I’ve come to learn something valuable from listening to these stories. I’ve come to learn that I don’t know what someone else knows, someone walking the same path as I am. We all have our own journey in this life and no matter what befalls us, no matter our hardships or joys, we all know something that no other person can know. We each have our own very private perspective and it is this view that shapes who we become and colors every decision we make. We all have something important to contribute. We can all learn from the views of others. Our life lessons are personal and shape our thinking and outlook. Each of us really does know something no one else can understand, not even when we walk that so called mile in someone else’s shoes. We can empathize, try to know what it feels like but like a finger print, or a snowflake or even our DNA, our experiences in this life, how we view the world and what we come to understand about life remains unique to our own very personal journey.

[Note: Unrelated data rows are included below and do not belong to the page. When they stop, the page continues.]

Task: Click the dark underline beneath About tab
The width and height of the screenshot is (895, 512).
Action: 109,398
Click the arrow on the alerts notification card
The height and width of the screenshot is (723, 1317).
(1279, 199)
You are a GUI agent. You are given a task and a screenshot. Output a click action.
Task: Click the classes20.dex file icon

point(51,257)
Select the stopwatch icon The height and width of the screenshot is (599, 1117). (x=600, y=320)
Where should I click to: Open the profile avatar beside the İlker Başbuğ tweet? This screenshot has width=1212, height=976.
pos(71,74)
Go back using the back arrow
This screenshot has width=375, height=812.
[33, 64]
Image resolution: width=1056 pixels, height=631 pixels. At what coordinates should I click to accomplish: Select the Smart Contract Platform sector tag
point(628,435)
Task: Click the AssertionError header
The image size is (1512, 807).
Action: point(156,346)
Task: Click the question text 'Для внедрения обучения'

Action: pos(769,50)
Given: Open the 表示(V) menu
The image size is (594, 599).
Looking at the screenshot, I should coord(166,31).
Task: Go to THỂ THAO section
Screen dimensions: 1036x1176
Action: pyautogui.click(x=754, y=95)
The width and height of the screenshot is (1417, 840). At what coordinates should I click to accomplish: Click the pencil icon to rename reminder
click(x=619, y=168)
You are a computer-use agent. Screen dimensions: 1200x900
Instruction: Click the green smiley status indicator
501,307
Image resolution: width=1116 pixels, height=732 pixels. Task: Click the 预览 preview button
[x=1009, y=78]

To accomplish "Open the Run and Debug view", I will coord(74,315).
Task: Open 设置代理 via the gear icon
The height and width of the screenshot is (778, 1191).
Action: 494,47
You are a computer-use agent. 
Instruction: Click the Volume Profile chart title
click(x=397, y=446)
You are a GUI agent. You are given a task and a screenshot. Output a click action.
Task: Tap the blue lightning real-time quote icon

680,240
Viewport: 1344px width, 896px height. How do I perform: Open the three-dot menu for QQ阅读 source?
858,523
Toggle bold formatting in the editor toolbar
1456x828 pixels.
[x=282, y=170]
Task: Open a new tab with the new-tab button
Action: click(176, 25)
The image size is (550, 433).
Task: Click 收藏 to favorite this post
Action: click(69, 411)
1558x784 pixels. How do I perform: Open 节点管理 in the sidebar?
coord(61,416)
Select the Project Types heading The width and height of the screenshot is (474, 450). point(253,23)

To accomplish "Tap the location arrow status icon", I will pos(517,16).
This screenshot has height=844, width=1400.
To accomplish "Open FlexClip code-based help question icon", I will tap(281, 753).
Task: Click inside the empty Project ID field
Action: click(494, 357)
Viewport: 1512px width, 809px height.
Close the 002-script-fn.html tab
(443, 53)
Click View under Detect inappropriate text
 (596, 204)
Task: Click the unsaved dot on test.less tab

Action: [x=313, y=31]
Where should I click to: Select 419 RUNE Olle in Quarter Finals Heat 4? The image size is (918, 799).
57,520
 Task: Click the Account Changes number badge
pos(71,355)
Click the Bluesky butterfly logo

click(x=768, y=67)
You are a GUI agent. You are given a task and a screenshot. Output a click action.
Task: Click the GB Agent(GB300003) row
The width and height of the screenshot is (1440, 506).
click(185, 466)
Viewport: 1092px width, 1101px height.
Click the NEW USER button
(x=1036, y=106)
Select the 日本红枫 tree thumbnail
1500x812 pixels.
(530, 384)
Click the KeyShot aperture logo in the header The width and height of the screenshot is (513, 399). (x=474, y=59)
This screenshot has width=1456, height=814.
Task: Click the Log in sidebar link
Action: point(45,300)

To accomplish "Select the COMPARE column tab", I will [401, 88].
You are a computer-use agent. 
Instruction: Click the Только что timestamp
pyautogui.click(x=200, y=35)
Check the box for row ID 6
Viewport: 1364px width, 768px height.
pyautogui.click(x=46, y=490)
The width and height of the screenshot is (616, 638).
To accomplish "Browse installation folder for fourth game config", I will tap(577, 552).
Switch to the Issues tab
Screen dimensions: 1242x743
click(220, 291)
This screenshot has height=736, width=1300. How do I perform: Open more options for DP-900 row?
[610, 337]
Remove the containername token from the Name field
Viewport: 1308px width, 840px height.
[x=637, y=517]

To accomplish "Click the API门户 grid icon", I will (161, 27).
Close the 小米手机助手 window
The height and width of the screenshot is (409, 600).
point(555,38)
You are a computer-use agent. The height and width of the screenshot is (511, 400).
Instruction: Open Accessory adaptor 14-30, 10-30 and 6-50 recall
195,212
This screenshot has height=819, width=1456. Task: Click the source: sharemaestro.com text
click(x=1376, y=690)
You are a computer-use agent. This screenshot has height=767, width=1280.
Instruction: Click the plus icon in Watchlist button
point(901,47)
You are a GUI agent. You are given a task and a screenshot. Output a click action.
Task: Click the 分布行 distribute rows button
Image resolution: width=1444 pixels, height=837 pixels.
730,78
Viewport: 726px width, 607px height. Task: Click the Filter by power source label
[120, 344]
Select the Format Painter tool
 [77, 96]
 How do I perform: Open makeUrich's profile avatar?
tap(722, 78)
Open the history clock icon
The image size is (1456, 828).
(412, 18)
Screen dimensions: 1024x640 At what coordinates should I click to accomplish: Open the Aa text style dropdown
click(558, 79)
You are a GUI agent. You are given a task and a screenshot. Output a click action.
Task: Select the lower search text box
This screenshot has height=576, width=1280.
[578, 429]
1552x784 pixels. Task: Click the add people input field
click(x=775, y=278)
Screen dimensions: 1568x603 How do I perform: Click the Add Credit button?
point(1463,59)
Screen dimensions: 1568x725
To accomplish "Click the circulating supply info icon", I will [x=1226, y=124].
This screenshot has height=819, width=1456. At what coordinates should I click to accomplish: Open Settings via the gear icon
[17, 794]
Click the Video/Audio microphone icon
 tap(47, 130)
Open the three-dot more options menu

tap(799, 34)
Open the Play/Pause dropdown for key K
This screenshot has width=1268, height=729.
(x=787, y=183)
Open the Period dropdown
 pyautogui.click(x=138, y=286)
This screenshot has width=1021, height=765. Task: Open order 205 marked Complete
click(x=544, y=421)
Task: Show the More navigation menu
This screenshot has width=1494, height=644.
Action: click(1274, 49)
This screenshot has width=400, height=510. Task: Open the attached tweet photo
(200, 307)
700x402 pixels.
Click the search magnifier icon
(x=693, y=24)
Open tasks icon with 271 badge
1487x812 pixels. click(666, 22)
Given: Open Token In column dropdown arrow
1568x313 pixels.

I love hearing other people’s stories because what they know teaches me something new about myself every time I get the privilege to be someone’s ear. This has humbled me. It makes me realize how small I am, how I am only one tiny piece of a huge inexplicable puzzle called life. Knowing that everyone knows something that I don’t, makes me realize that there is no value judging others and that whenever I do, I miss an opportunity to grow and glean a new nugget of knowledge. I miss an opportunity to view the world through the eyes of someone else and only when I view the world in this way do I truly understand how vast it really is and how little I actually comprehend.